"""

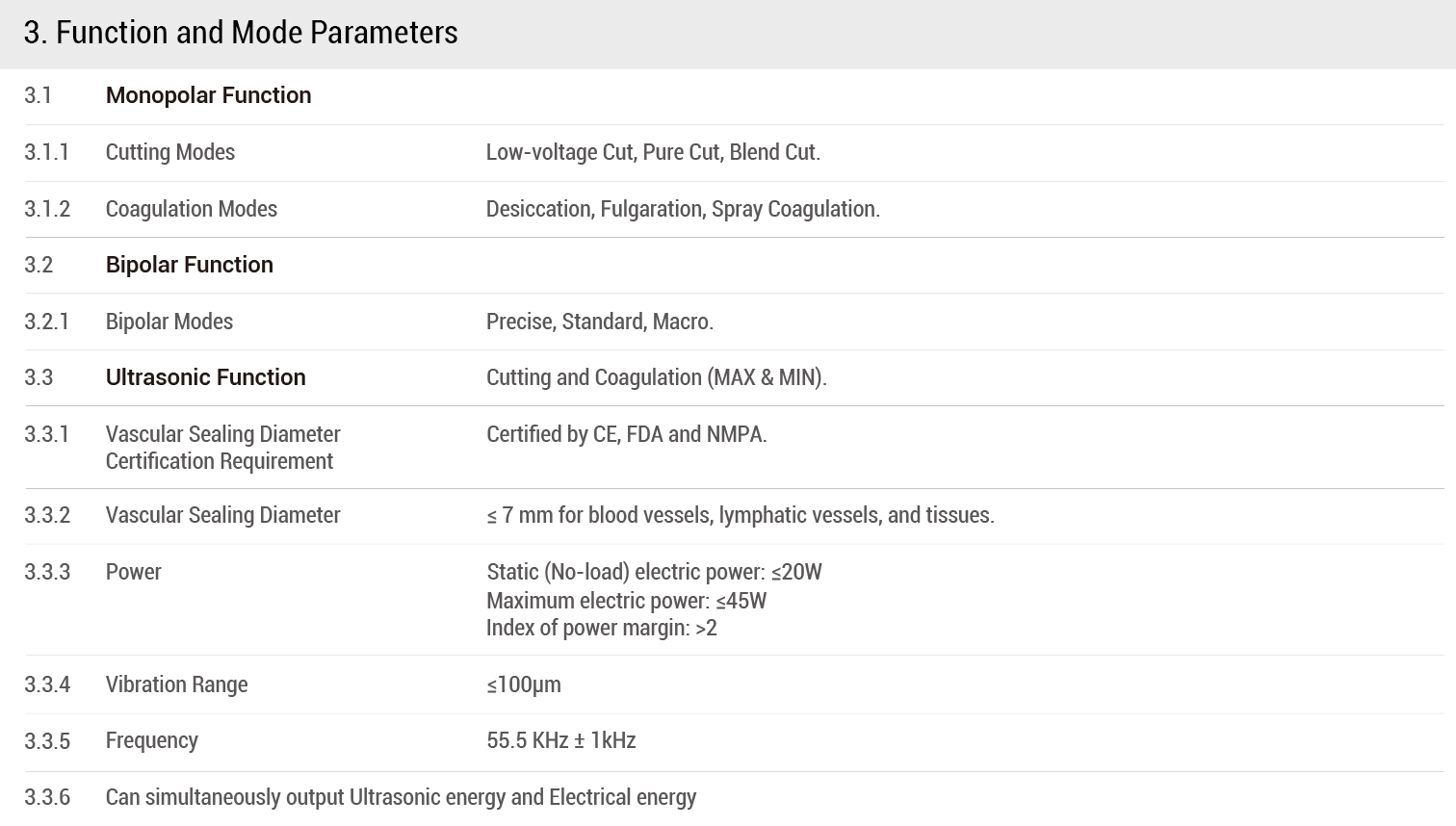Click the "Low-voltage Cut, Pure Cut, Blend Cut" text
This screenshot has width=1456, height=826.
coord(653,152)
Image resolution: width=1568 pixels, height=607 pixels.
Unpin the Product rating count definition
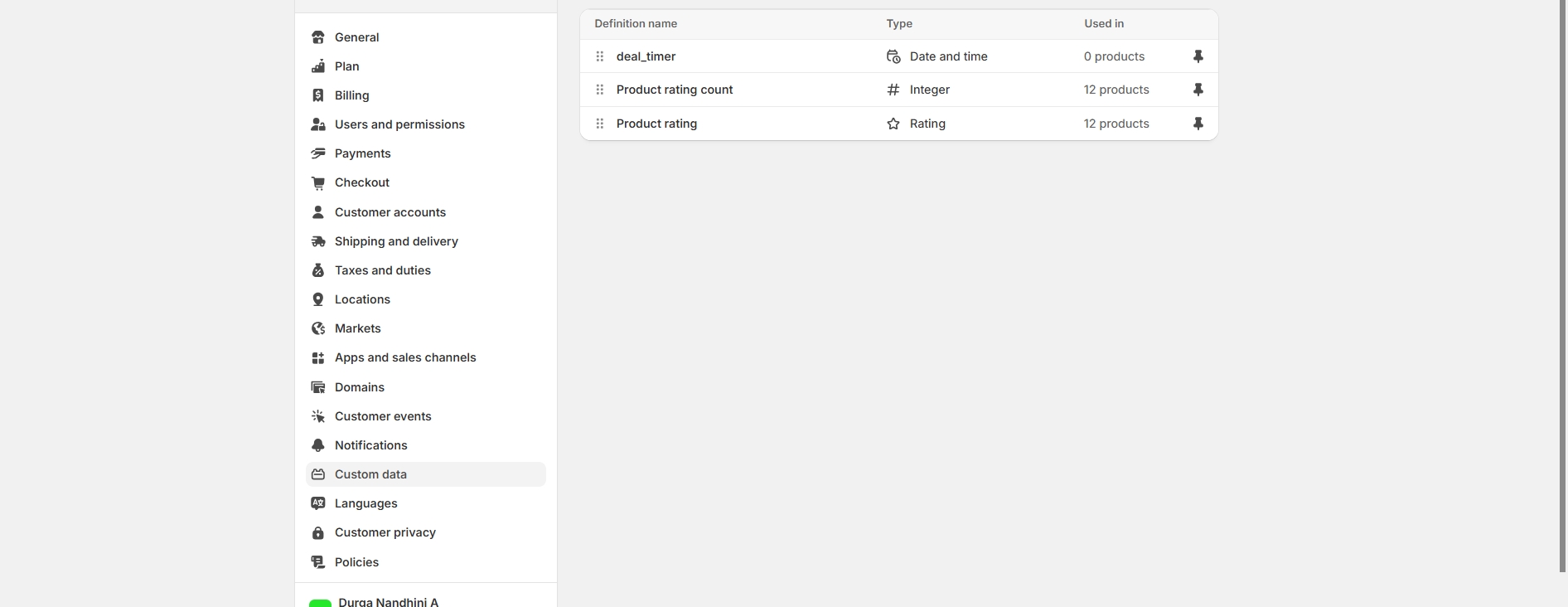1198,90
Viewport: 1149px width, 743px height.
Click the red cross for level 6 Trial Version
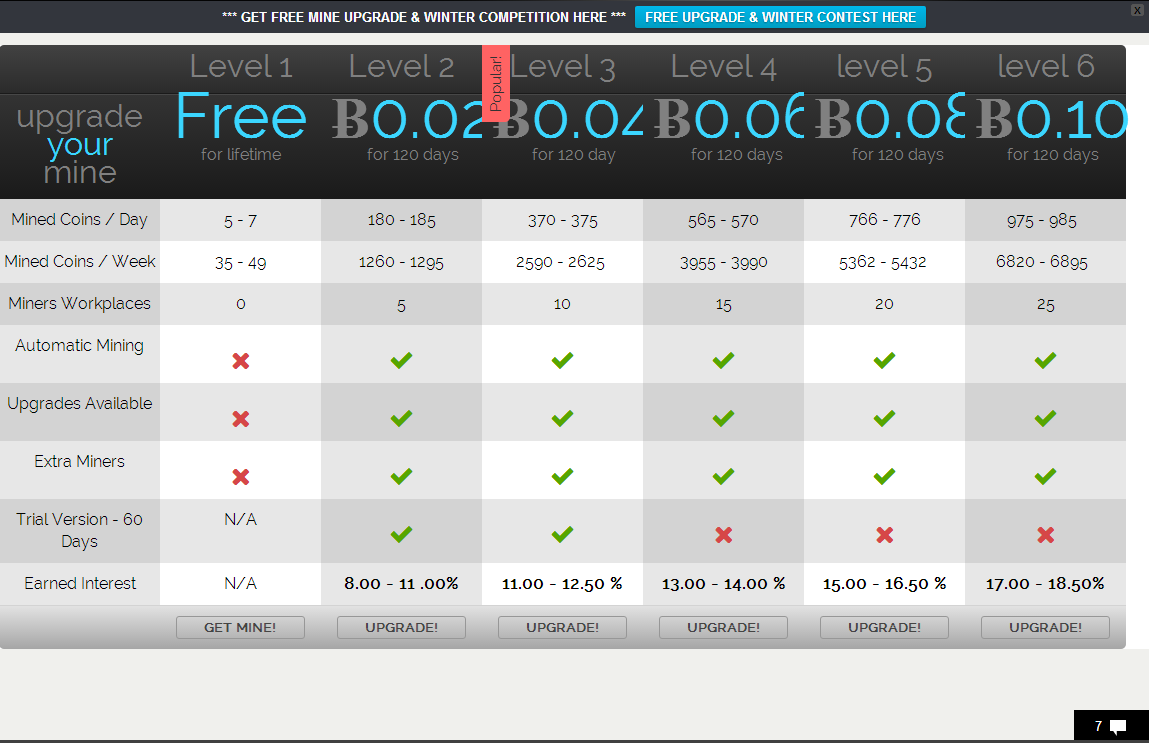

"""
"""

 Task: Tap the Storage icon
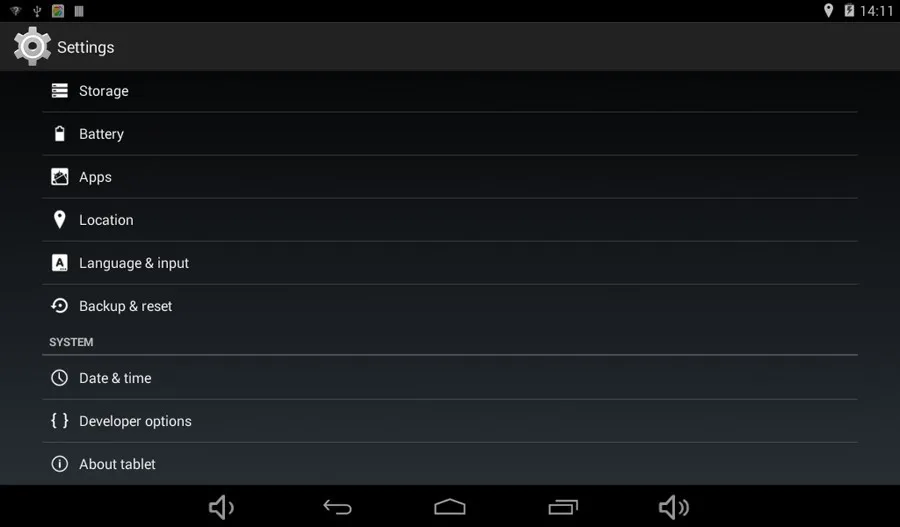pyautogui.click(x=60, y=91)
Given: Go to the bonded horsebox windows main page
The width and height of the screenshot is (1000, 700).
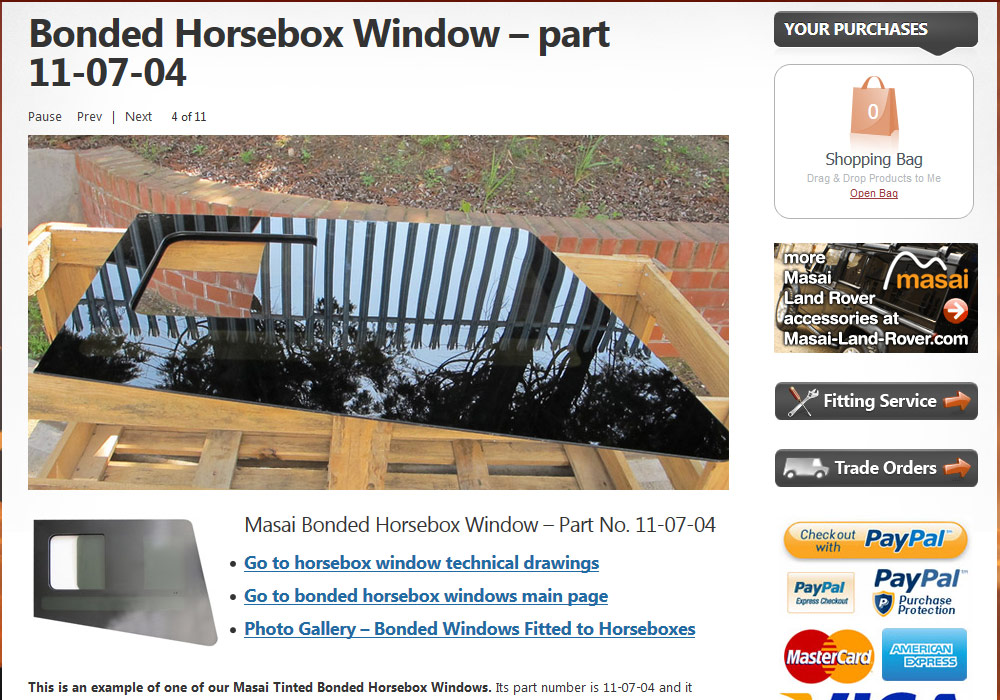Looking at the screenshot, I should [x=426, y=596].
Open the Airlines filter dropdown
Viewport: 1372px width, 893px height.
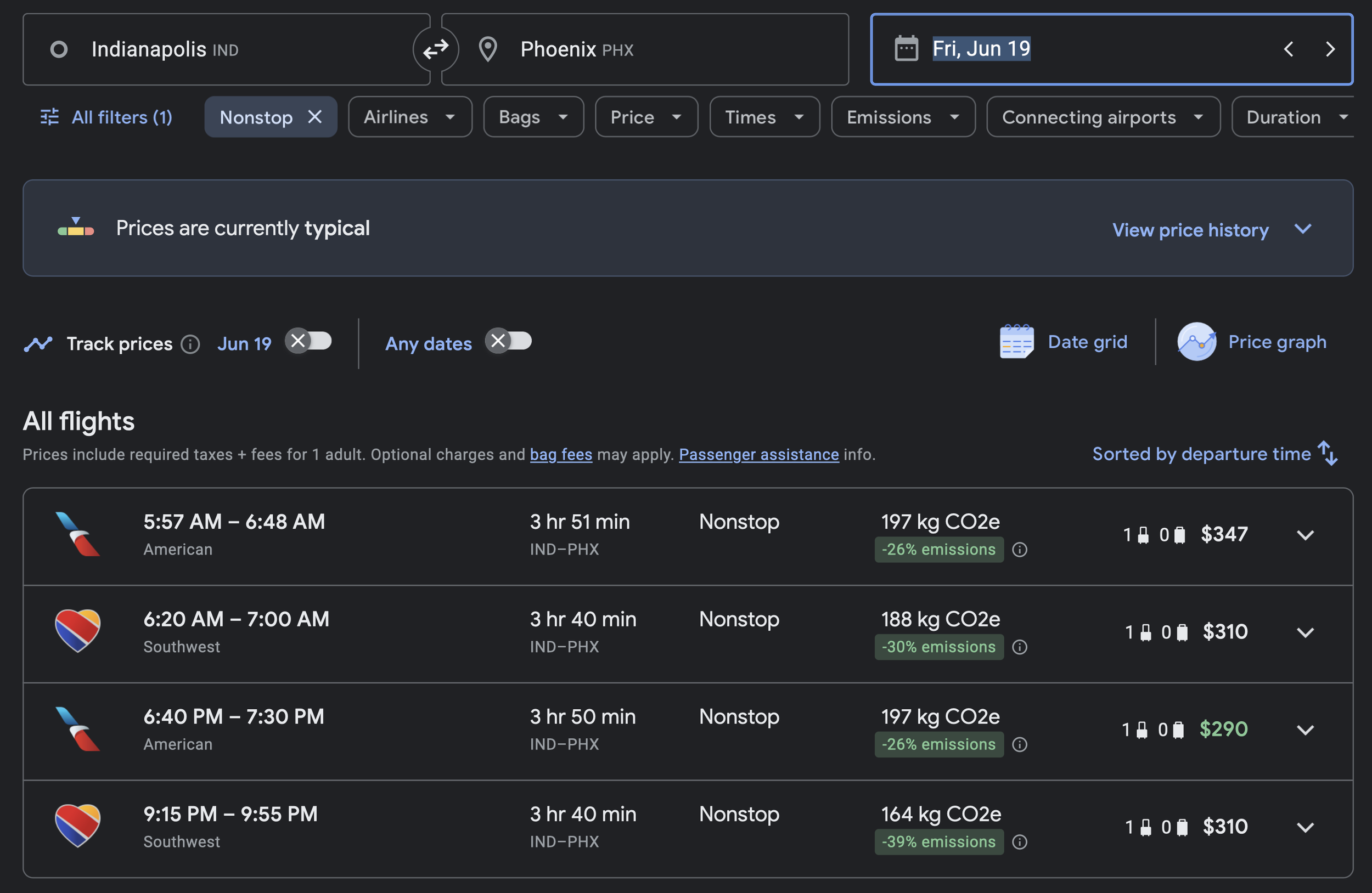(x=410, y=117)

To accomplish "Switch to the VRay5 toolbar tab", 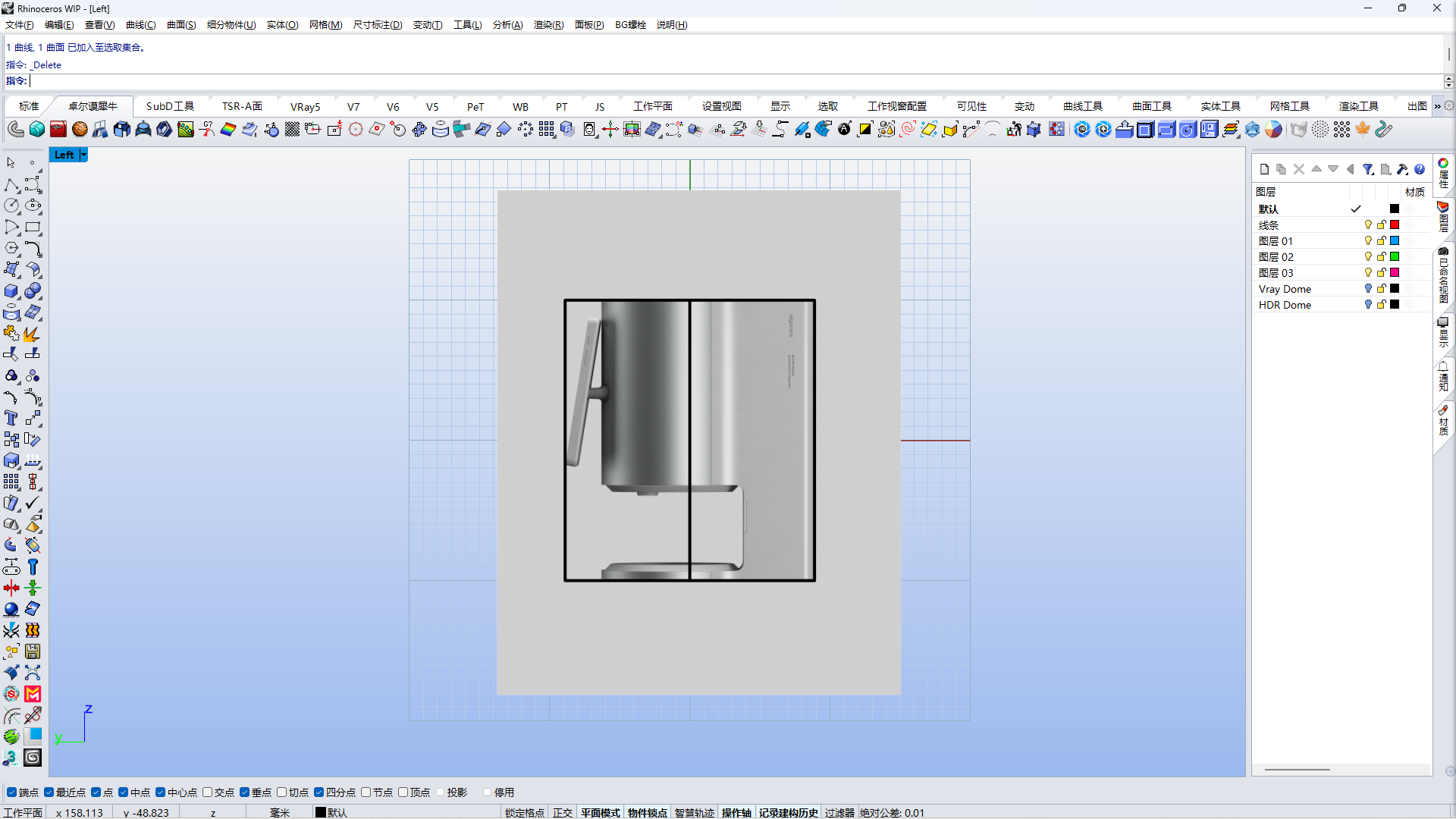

"""

Request: Lay out as a numbered list everything from the line containing "Viewport: 1149px width, 743px height." down to the line containing "Click the red cross for level 6 Trial Version", leaving out blank lines.

Exercise response:
1. Viewport: 1149px width, 743px height.
2. Click the red cross for level 6 Trial Version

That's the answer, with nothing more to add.